🧠 Nano-Nano v5.1

~1218.3 M · Qwen3 · 300M · GQA + QK-Norm · Sequence-Packed · 26 Datasets

License Loss Eval Params Datasets

Fully redesigned successor to Nano-nano v4.5.
~298M Qwen3 parameters trained with sequence packing on a quality-tiered 34-dataset mix. Features loss-boost system: auto-extends training if loss > 4.95 (up to 3×75 steps).
Goal: loss < 2.5 through compute efficiency, not raw scale.


📋 Summary

Architecture LLaMA decoder-only
Parameters ~1218.3 M
Context 2 048 tokens
Vocabulary 50,304 tokens
Training loss 2.0444
Eval score 16.7%
Tokens trained 0.01 B (sequence-packed)
Hardware GTX 1080 8 GB (Pascal)

🏗️ Architecture (v4 → v4.5 → v5.1)

Hyperparameter v4 v4.5 v5.1
Parameters ~236 M ~256 M ~1218.3 M (~1.218 B)
hidden_size 896 896 1 024
intermediate_size 2 688 2 912 2 730 (8/3×hidden)
num_hidden_layers 14 15 16
num_attention_heads 14 14 16
num_key_value_heads 14 14 16
head_dim 64 64 64
vocab_size 50 264 50 264 50,304
max_position_embeddings 1 024 2 048 2 048
rms_norm_eps 1e-6 1e-6 1e-5
rope_theta 10 000 10 000 10 000
rope_scaling linear 2× linear 2×
tie_word_embeddings False False False
Sequence packing ✅ 1× packed
Architecture LLaMA LLaMA Qwen3
GQA (KV heads) 14 full 16 full 8 (16Q/8KV)
QK-Norm
rope_theta 10k 10k 1M

📊 Evaluation

Category Hits Score
Knowledge 0/5 🔴 0%
Reasoning 0/4 🔴 0%
Hallucination 0/4 🔴 0%
Instruction 2/4 🟡 50%
Coherence 1/3 🔴 33%
Overall 🔴 17%

Hallucination resistance tests whether the model correctly declines or hedges on unanswerable questions (future events, fictional entities, impossible premises).
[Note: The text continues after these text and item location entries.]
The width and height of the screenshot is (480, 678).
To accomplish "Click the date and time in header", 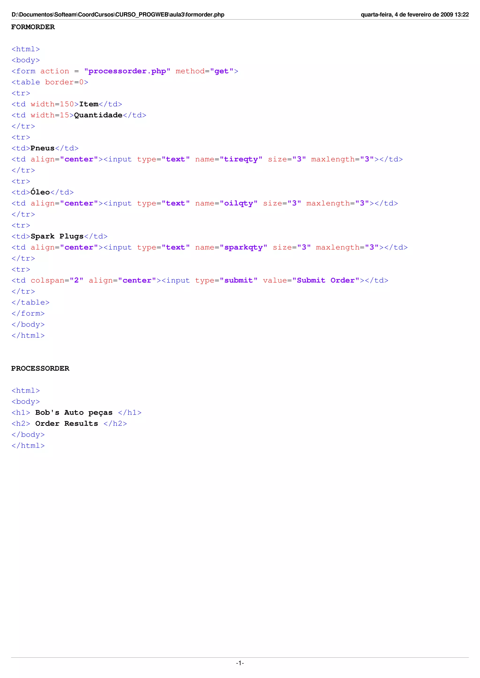I will (x=415, y=14).
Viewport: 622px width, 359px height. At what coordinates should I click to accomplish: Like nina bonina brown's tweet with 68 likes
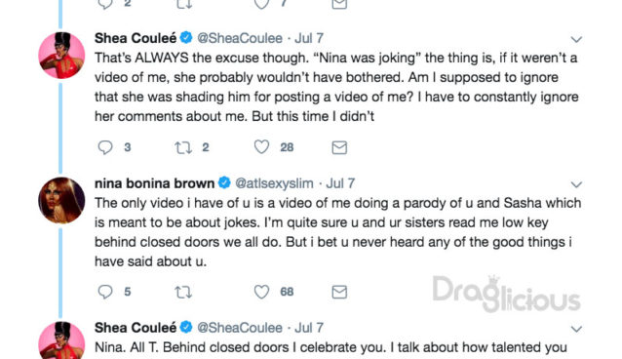point(261,292)
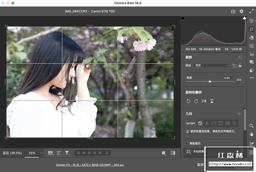
Task: Choose the Red Eye removal tool
Action: (251, 54)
Category Scores Hallucination Resistance Training Curves


🍳 Training

What's new in v5.1

Change v4.5 v5.1 Why
Sequence packing ❌ padding waste ✅ 100% tokens ~3× more signal per step
Dataset quality mixed web+instruction GPT-4 quality-tiered Faster loss reduction
Parameters ~256 M ~1218.3 M (~1.218 B) Better capacity
Datasets 15 21 More diversity
LR 1e-4 2e-4 1e-4 was too conservative

Settings

Setting Value
Hardware GTX 1080 8 GB · Pascal · CUDA 6.1
Precision fp32 weights / fp16 AMP (GradScaler)
Optimizer StovetopCooker (HyperNix, pre-Volta) + cosine
LR 0.0002 cosine
Warmup 8%
Embedding freeze First 20% of steps
Effective batch 8 × 512 = 4,096 tokens/step
Loss boost ≤3 rounds of 75 steps if loss > 4.95
Sequence packing ✅ streaming, 1× epochs, 150,000 chunks cap
Grad clipping 5.0
Grad checkpointing
Peak VRAM 5.44 GB
Final loss 2.0444

Dataset Mix (21 datasets, quality-tiered)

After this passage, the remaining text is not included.